В тёплую погоду обычно лезешь в воду босиком, потому что бродни слишком большие, а в детских сапогах можно воды набрать. Прыгаешь так с камушка на камушек и ловишь рыбу. А на стойбище каждый ребёнок мечтал бродни иметь. Мне, маленькому, мама полотнище от старых бродней отца пришивала обычными нитками к сапожкам. Я чувствовал себя взрослым и щеголял в речке, пытался вброд переходить, но всё равно по шву водичка затекала в сапог. Тогда сорвёшь сухой травы, положишь внутрь и дальше идёшь...
Шрам
Этого случая я сам не помню, потому что был совсем маленьким, ещё лежал в берестяной люльке.
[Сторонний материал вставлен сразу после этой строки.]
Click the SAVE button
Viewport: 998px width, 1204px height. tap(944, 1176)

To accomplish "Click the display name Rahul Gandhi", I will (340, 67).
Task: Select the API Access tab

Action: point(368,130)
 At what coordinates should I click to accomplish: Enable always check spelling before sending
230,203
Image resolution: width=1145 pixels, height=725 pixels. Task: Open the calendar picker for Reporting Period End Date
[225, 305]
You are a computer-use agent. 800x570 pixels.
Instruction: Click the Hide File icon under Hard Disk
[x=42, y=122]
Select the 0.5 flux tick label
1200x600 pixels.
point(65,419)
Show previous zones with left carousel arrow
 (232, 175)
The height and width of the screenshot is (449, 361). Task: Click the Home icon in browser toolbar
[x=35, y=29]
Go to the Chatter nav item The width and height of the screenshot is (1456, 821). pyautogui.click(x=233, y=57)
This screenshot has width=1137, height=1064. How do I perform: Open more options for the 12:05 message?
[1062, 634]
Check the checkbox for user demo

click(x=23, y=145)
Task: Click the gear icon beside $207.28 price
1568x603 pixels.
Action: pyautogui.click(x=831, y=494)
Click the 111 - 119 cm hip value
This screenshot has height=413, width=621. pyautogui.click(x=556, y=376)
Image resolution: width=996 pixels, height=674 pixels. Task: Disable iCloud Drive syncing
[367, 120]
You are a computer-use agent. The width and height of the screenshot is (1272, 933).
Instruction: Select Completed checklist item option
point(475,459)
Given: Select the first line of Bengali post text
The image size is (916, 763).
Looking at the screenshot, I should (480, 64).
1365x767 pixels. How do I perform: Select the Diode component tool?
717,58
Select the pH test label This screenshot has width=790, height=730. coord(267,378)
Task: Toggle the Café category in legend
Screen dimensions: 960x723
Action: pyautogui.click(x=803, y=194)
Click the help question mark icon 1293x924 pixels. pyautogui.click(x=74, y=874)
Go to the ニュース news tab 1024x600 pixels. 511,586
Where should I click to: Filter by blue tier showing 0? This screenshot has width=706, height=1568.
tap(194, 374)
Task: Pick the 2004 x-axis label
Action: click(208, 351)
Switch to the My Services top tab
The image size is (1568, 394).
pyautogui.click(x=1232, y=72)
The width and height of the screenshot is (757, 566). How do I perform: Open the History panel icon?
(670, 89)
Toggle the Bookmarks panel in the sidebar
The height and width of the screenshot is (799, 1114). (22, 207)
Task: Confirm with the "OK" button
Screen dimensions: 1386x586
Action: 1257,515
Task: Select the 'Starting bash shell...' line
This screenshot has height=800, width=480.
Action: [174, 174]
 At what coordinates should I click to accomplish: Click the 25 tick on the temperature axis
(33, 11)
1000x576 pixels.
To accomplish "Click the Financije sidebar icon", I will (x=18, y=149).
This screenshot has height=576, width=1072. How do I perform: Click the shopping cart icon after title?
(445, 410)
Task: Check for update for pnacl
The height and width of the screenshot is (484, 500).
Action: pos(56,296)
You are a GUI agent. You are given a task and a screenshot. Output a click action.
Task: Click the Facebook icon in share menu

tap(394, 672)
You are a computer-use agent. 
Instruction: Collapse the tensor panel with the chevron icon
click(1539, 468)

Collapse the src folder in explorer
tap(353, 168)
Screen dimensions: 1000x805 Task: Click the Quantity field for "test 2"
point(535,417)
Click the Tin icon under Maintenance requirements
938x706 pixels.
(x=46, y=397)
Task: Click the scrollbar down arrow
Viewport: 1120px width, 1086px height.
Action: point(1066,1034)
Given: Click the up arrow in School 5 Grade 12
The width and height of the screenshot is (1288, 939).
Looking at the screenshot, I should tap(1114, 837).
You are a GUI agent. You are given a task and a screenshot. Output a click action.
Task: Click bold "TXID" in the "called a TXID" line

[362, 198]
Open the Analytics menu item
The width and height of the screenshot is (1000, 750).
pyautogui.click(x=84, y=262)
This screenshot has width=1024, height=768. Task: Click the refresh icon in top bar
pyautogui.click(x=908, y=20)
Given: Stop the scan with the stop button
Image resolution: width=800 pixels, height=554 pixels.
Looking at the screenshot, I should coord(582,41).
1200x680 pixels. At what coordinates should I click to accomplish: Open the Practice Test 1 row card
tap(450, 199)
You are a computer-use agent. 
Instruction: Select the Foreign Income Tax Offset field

Мне о нём рассказывали очевидцы: отец, дедушка и все родственники, кто был в тот день на стойбище. Наша летняя стоянка тогда находилась в предгорьях Полярного Урала со стороны Республики Коми. Каждый год оленеводы меняют маршрут каслания-кочевья: прошли по одному, на следующий – по другому, чтобы земля
со мхом-ягелем успела восстановиться.
Тогда стояла солнечная ясная погода. Все занимались своими делами: дедушка нарты-сани делал, кто ещё что-нибудь по хозяйству. И вдруг откуда ни возьмись прилетает шаровая молния! Успели разглядеть: она была диаметром сантиметров десять, как теннисный мяч, и длилась всего несколько секунд. Как быстро появилась, так и исчезла, но за этот момент много чего разрушила в стойбище. Когда она летела, землю по пути отбрасывала в разные стороны. Едва коснулась нарт-саней – полозья в щепки. Яркий шар оставлял после себя огненный след. Проскочил в приоткрытый чум, где сидели люди, и с другой стороны прожёг себе выход и улетел.
В этом чуме проживали две семьи, у соседей была девочка чуть старше меня. От испуга она сознание потеряла, у неё началось что-то вроде эпилепсии, пена изо рта пошла, девочка стала задыхаться. Все были в панике и не знали, что делать. А у меня отец – ветеринарный фельдшер, но он умел не только животных лечить, а и людям оказать первую помощь. Он сразу сориентировался, взял чайную ложку и начал вытаскивать у девочки закатившийся язык, и она снова задышала. Когда все вышли из чума, увидели развороченные нарты, погибших авку-оленёнка ручного и собаку...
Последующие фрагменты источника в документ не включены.